══ RECORDS FOR THIS TASK ══

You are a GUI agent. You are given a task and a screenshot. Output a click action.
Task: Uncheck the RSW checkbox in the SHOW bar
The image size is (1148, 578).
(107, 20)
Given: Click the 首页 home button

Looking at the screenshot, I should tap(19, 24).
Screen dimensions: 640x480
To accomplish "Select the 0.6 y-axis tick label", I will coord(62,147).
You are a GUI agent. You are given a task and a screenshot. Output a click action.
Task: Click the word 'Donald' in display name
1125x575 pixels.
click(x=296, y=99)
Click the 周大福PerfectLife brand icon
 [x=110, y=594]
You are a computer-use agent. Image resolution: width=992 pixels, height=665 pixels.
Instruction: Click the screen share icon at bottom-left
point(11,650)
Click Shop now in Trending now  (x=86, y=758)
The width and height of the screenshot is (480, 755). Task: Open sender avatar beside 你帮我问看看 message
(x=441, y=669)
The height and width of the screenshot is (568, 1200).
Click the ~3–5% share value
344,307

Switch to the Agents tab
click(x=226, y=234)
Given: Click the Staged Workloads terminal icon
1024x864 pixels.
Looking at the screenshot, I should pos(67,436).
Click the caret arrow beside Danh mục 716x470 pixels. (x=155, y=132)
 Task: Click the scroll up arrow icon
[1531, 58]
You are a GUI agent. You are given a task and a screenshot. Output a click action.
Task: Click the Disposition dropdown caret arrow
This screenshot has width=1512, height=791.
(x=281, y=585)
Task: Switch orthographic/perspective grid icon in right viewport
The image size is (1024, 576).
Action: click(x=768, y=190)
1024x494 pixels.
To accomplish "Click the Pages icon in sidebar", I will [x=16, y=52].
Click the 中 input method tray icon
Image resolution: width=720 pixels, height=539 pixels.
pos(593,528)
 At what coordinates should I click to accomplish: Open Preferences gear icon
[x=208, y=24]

═══

[YOUR TASK]: Your answer must be an exact transcription of the lines from the one containing "The image size is (1024, 576)." through the last line of the records above, and nothing else.

[ANSWER TO THE PROBLEM]:
The image size is (1024, 576).
Action: click(x=768, y=190)
1024x494 pixels.
To accomplish "Click the Pages icon in sidebar", I will [x=16, y=52].
Click the 中 input method tray icon
Image resolution: width=720 pixels, height=539 pixels.
pos(593,528)
 At what coordinates should I click to accomplish: Open Preferences gear icon
[x=208, y=24]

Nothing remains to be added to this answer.